We might be told how many calories are contained in a meal, but that information can be abstract, so we don't really respond to it. But we do if we are told how much exercise might be needed to work that meal off. Here's their example about how this information might be best communicated:
A study by researchers at UNC’s medical school, published in the journal Appetite, showed the kind of choices people make when randomly presented with different types of menus with differing levels of nutritional information: one with no nutritional info, one with calorie info, one with calories plus the minutes of walking required to burn the calories, and a fourth with calories plus the distance required to burn off the calories.
"People who viewed the menu without nutritional information ordered a meal totaling 1,020 calories, on average, significantly more than the average 826 calories ordered by those who viewed menus that included information about walking-distance," writes Scientific American. People who saw the menu with walking-distance info also ordered less than people who just saw calorie info.

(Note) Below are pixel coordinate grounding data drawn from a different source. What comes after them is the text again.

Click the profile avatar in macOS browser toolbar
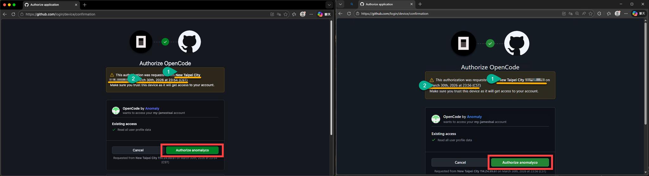649x176 pixels. (x=303, y=14)
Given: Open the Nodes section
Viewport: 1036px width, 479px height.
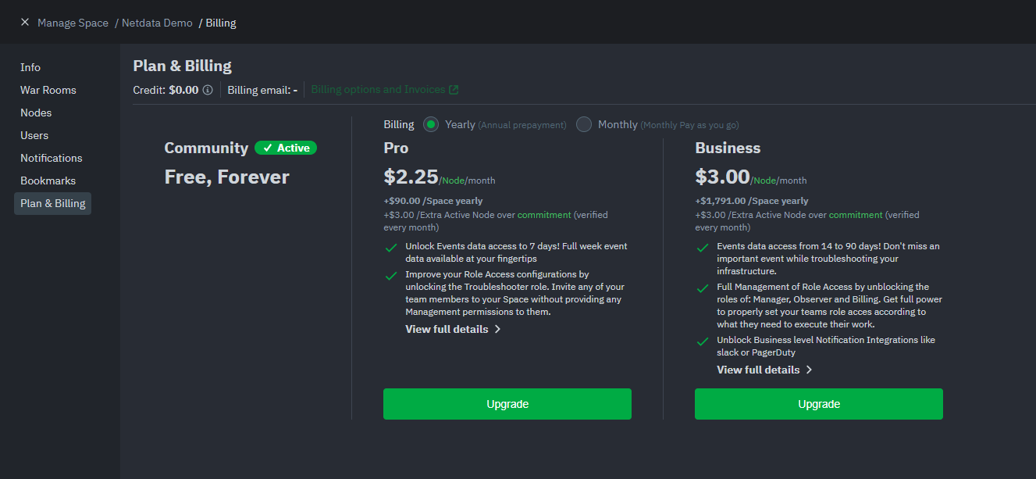Looking at the screenshot, I should [36, 113].
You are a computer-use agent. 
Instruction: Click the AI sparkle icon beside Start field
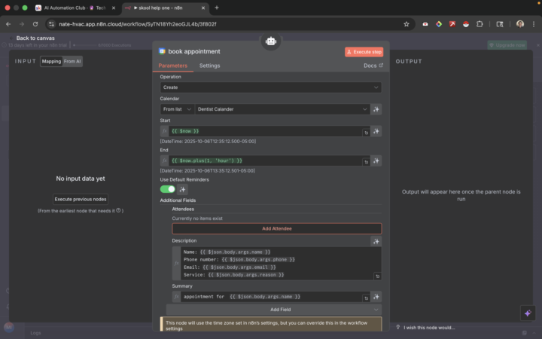(x=376, y=131)

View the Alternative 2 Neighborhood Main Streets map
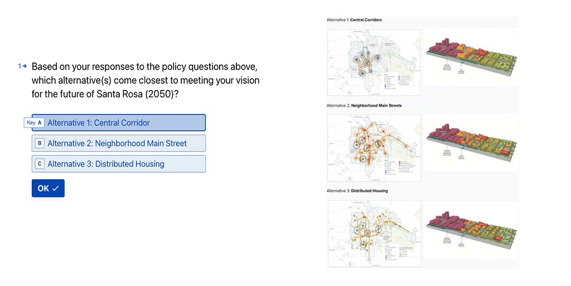(374, 147)
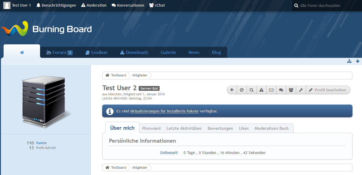The width and height of the screenshot is (362, 175).
Task: Click the ban circle icon in profile toolbar
Action: click(242, 90)
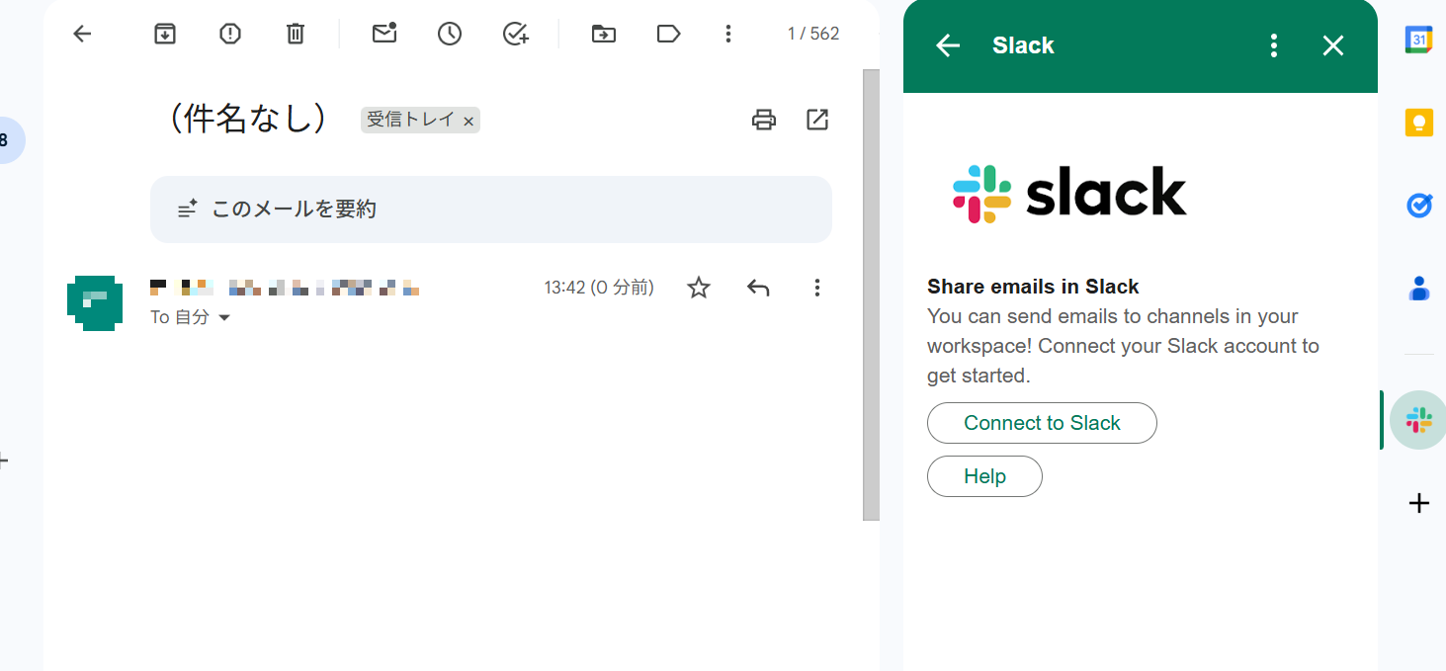This screenshot has height=671, width=1446.
Task: Delete the open email
Action: pyautogui.click(x=294, y=33)
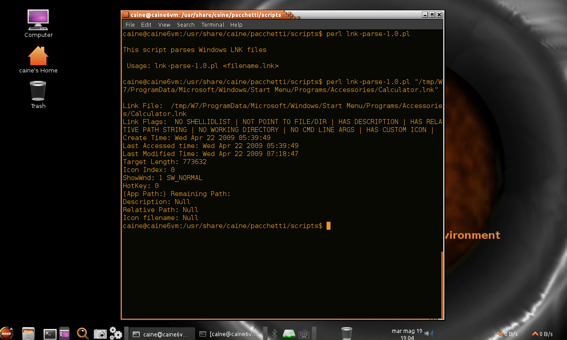The image size is (567, 340).
Task: Open the gears system settings icon
Action: tap(116, 333)
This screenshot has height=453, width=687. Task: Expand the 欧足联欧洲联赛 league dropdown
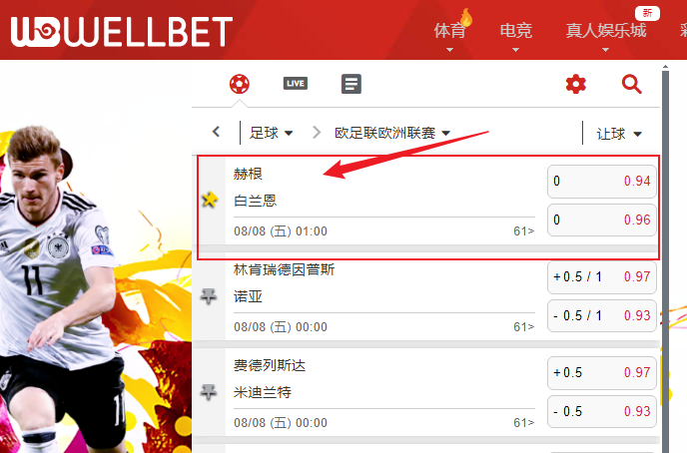[392, 133]
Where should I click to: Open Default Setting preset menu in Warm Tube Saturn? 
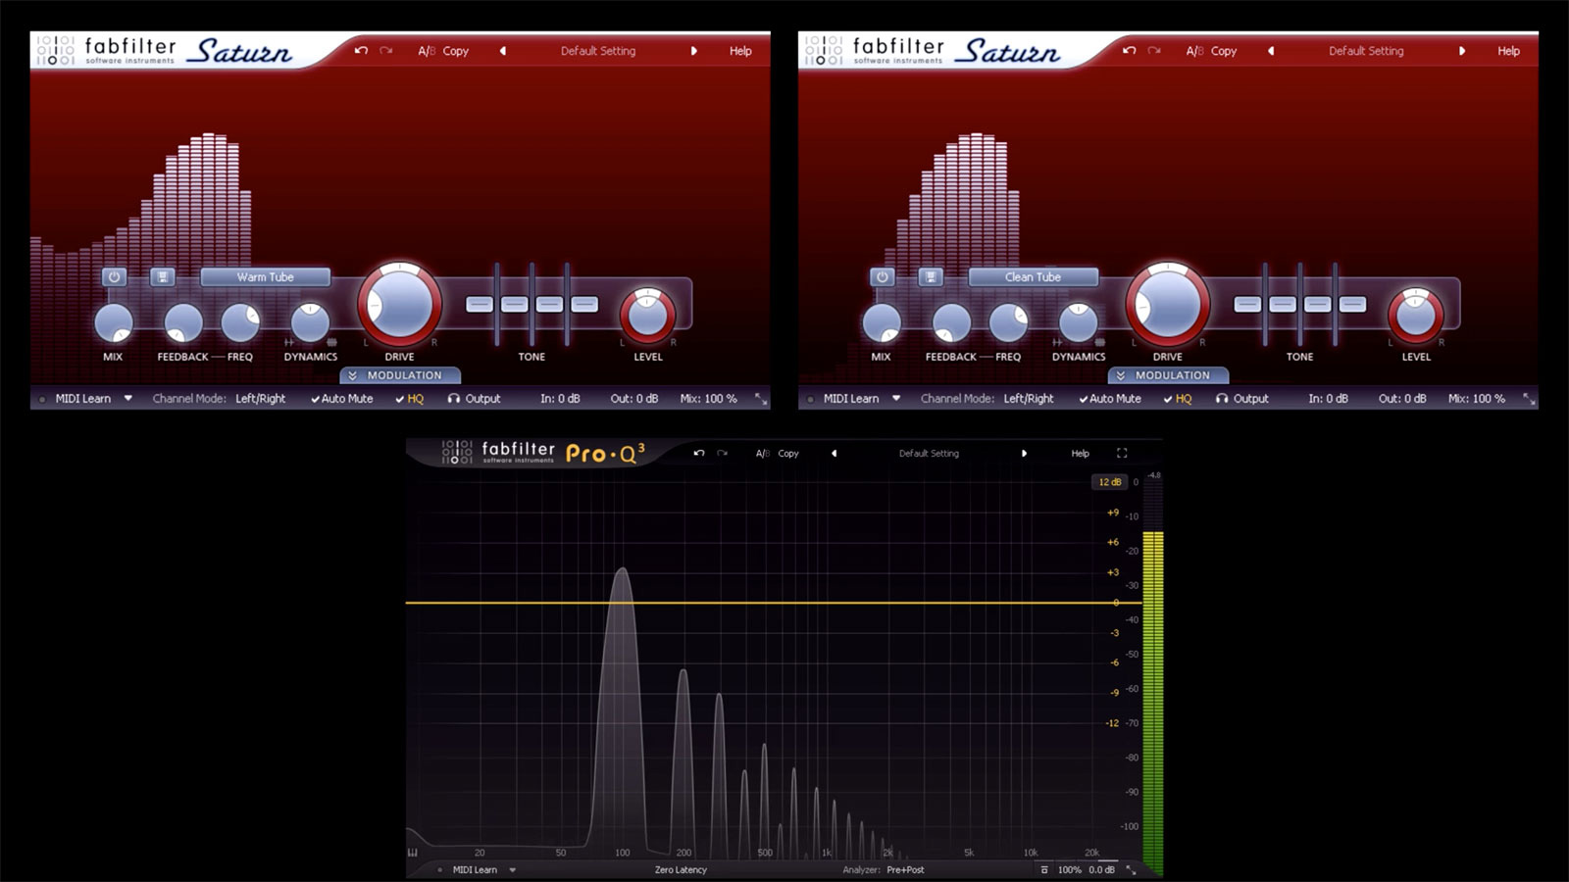597,51
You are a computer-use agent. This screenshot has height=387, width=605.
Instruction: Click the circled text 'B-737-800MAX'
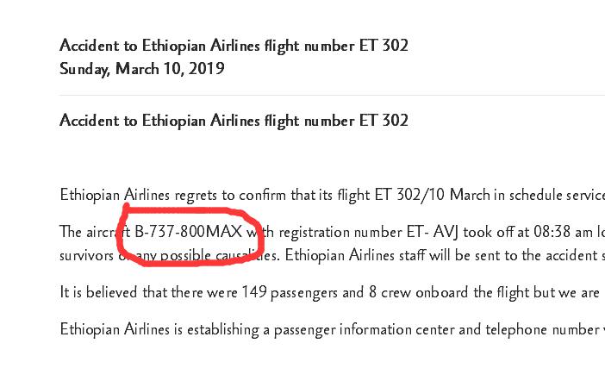pos(188,232)
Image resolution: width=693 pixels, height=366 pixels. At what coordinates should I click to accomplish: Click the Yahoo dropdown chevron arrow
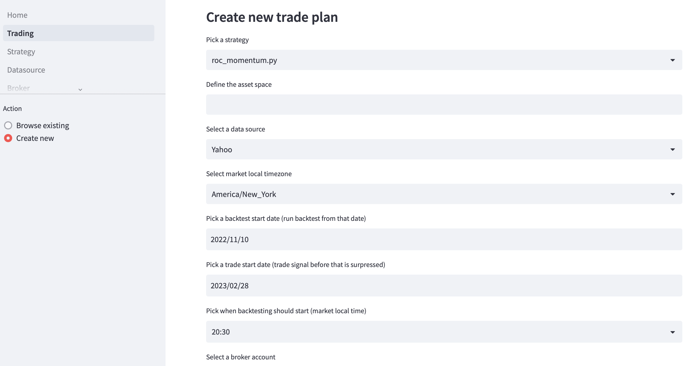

Such a finding goes along with what researchers at Johns Hopkins have found. Signs posted on beverage cases in a convenience store about how much exercise it would take to burn off a bottle of soda (about 50 minutes of running) were much better at dissuading adolescents from buying sugary drinks than signs with just the calorie content. The researchers at UNC say they’re interested in bringing their study into the real-world as well--starting with the university cafeteria.
I always think information like this call to question the degree of free will and autonomous decision making power we have. Our decisions seem easily influenced.